Having located the line with "Where should I", print it and each remaining line exactly, stopping at the end of the material and omitting pictures.
--------
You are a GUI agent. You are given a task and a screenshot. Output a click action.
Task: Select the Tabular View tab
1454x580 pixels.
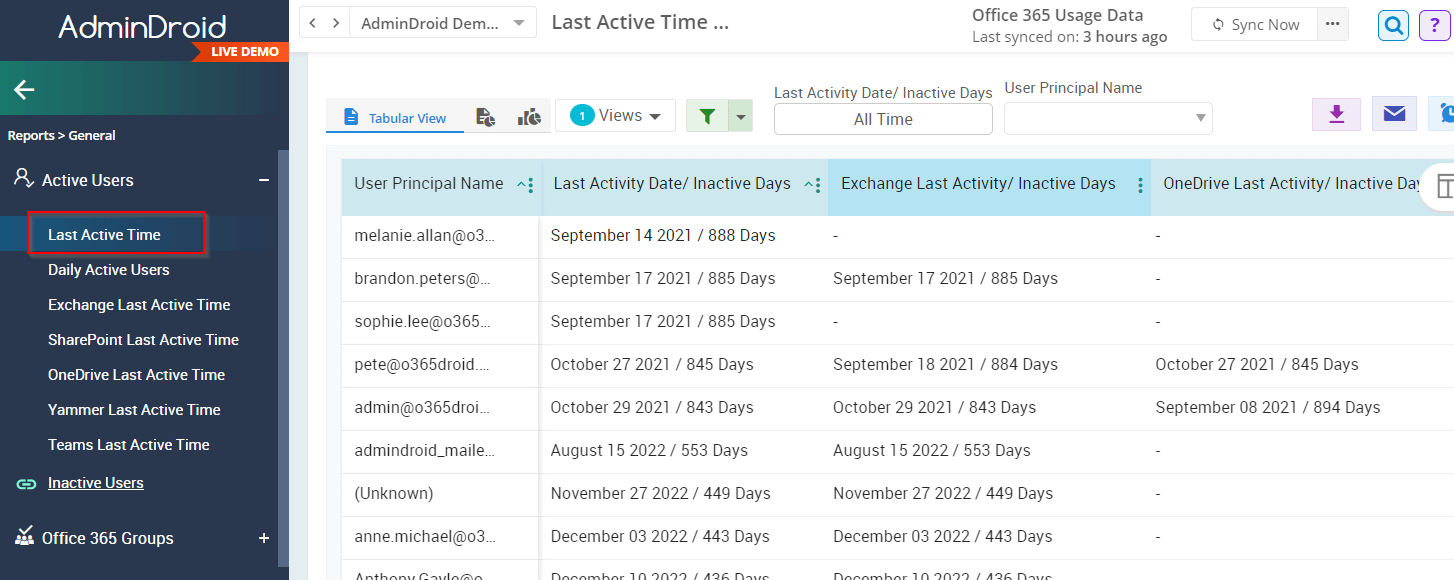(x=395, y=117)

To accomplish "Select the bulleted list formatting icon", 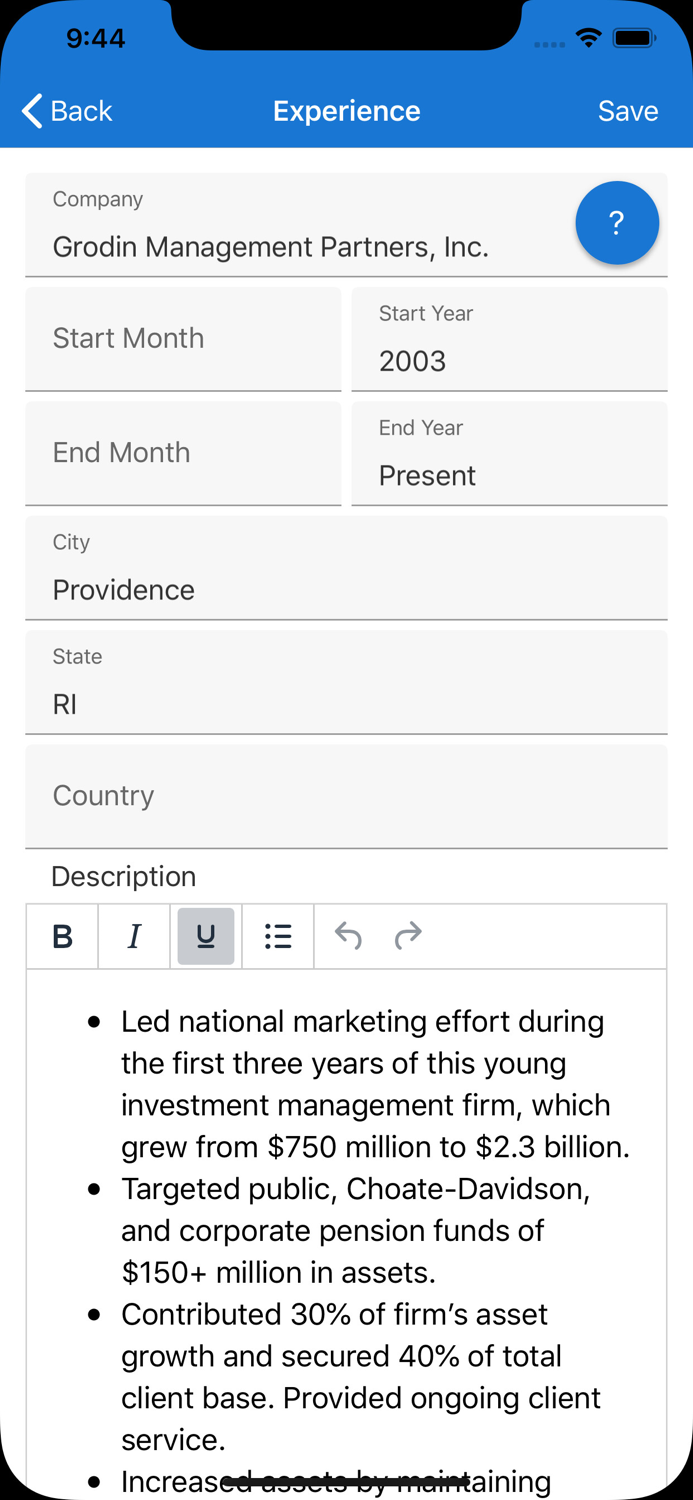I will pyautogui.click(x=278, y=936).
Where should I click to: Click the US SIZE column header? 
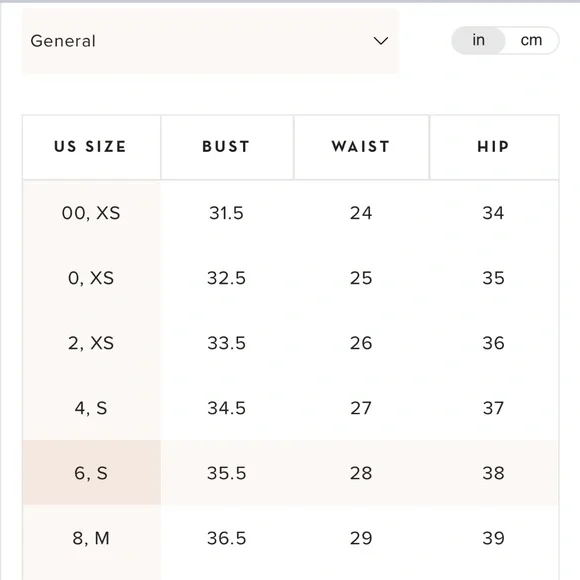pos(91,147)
--------
**EXERCISE OUTPUT:**
Where should I click to: Click the US SIZE column header? 
pos(91,147)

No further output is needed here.